Notation Basics in MusicXML

MIDI represents musical performance information, but leaves out a great deal of information about music notation. MusicXML represents this information, making it much more useful than MIDI for interchange between notation programs. In this section we describe the main elements used to represent music notation that go far beyond what is represented in MIDI files.

How Music Looks vs. How Music Sounds

Let us look again at the example we used in the previous section - the first four bars of "Après un rêve" by Gabriel Fauré:

Clearly our discussion of the MIDI-compatible portion of MusicXML left out many things represented in this music. Where are the tempo and dynamic markings: the Andantino, pp, dolce, crescendo and diminuendo wedges? Where are stem directions stored? The downstem on the initial G in the voice part is not what many programs would default to. How is the beaming represented, so that all the eighth notes are beamed together in the piano part, but separated into triplets in the voice part? How are the piano chords split between staves? How are accidentals indicated, including courtesy accidentals like the A-flat in the fourth bar?

A fundamental part of MusicXML is the distinction between elements that primarily represent the sound of the music versus those that represent its appearance. We discussed the sound elements in the previous section, and they are of great use to applications dealing with MIDI or other sound files. Now we discuss the elements for musical appearance, which are of great use to music notation applications.

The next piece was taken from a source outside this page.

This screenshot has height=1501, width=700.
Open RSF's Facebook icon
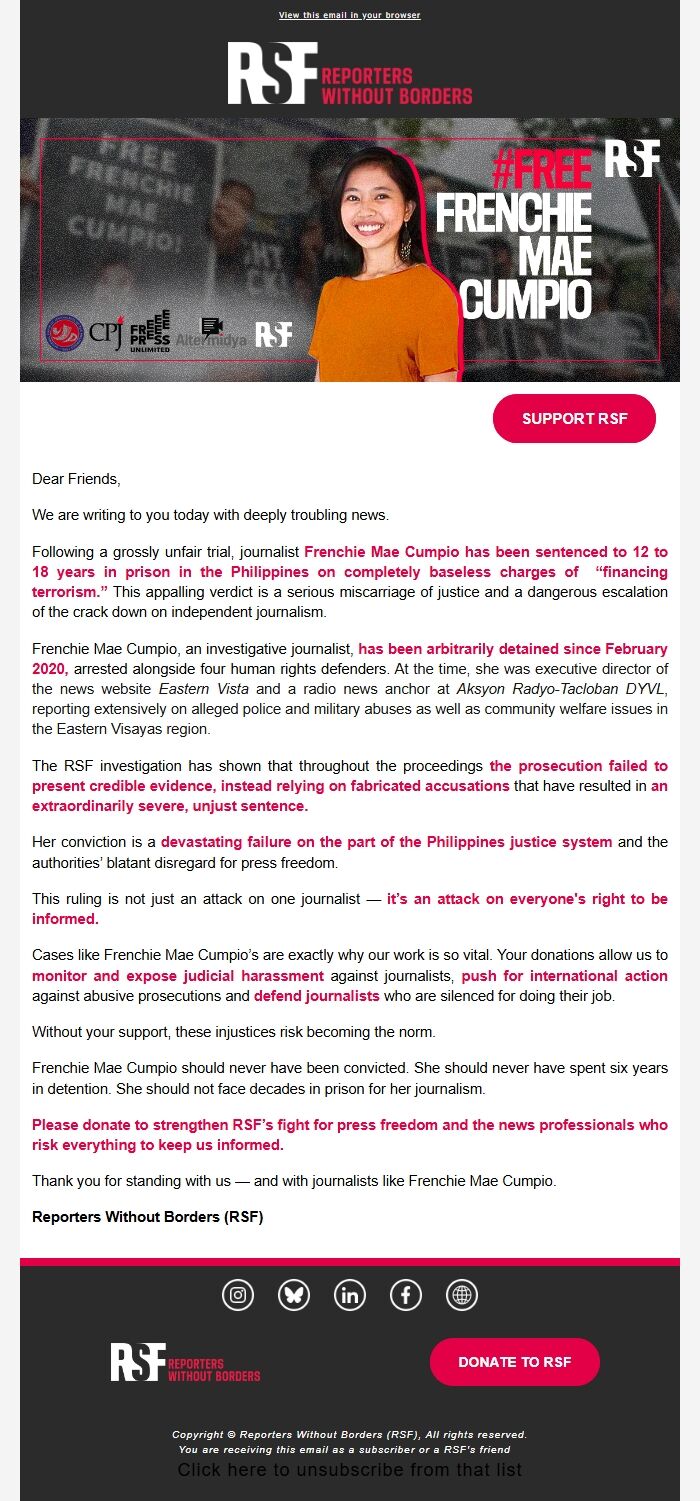click(405, 1295)
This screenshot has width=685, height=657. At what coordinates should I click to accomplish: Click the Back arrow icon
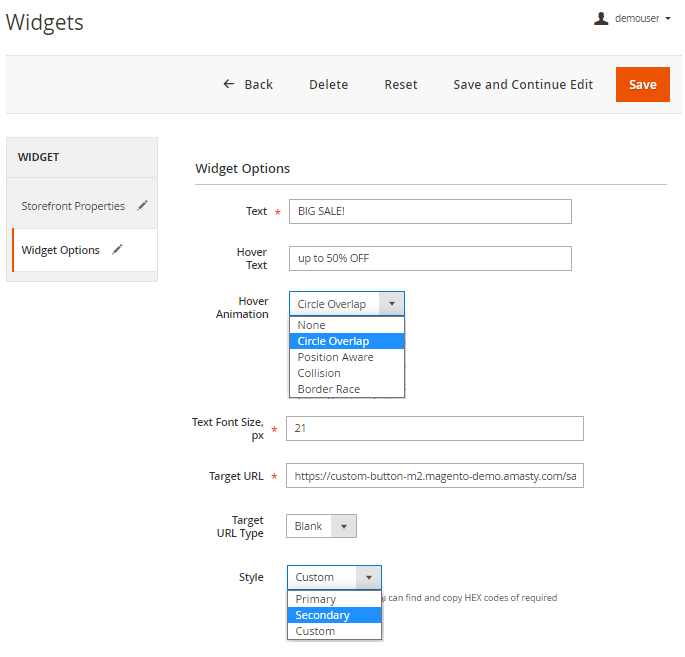coord(229,84)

Here is what the beginning of the voice part looks like for "Après un rêve," up to the end of the first measure:

  <part id="P1">
    <measure number="1">
      <attributes>
        <divisions>24</divisions>
        <key>
          <fifths>-3</fifths>
          <mode>minor</mode>
        </key>
        <time>
          <beats>3</beats>
          <beat-type>4</beat-type>
        </time>
        <clef>
          <sign>G</sign>
          <line>2</line>
        </clef>
      </attributes>
      <direction directive="yes" placement="above">
        <direction-type>
          <words default-y="15" font-weight="bold">Andantino</words>
        </direction-type>
        <sound tempo="60"/>
      </direction>
      <note>
        <rest/>
        <duration>72</duration>
        <voice>1</voice>
      </note>
    </measure>

And here is what the beginning of the piano part looks like for "Après un rêve," up to the first chord in the piano part. We will discuss the appearance elements used in these two examples in the rest of this section.

  <part id="P2">
    <measure number="1">
      <attributes>
        <divisions>2</divisions>
        <key>
          <fifths>-3</fifths>
          <mode>minor</mode>
        </key>
        <time>
          <beats>3</beats>
          <beat-type>4</beat-type>
        </time>
        <staves>2</staves>
        <clef number="1">
          <sign>G</sign>
          <line>2</line>
        </clef>
        <clef number="2">
          <sign>F</sign>
          <line>4</line>
        </clef>
      </attributes>
      <direction placement="below">
        <direction-type>
          <dynamics default-x="129" default-y="-75">
            <pp/>
          </dynamics>
        </direction-type>
        <staff>1</staff>
        <sound dynamics="40"/>
      </direction>
      <note>
        <pitch>
          <step>C</step>
          <octave>4</octave>
        </pitch>
        <duration>1</duration>
        <voice>1</voice>
        <type>eighth</type>
        <stem default-y="3">up</stem>
        <staff>1</staff>
        <beam number="1">begin</beam>
      </note>
      <note>
        <chord/>
        <pitch>
          <step>E</step>
          <alter>-1</alter>
          <octave>4</octave>
        </pitch>
        <duration>1</duration>
        <voice>1</voice>
        <type>eighth</type>
        <stem>up</stem>
        <staff>1</staff>
      </note>
      <note>
        <chord/>
        <pitch>
          <step>G</step>
          <octave>4</octave>
        </pitch>
        <duration>1</duration>
        <voice>1</voice>
        <type>eighth</type>
        <stem>up</stem>
        <staff>1</staff>
      </note>

Attributes

Staves

The <staves> element indicates the number of staves in a musical part, which in this case is 2 staves for the piano part. The <staves> element is optional. If it is not present, as is the case in the voice part, there is 1 staff for the part.

Clef

The clef element is used to indicate the clef for the staff. By specifying the clef's <sign> and its <line>, MusicXML handles both the common treble and bass clefs along with tenor, alto, percussion, tab, and older clefs. The treble clef definition indicates that the second line from the bottom of the staff is a G; the bass clef definition indicates that the fourth line from the bottom of the staff is an F. The number attribute indicates the staff number if the part has more than one staff.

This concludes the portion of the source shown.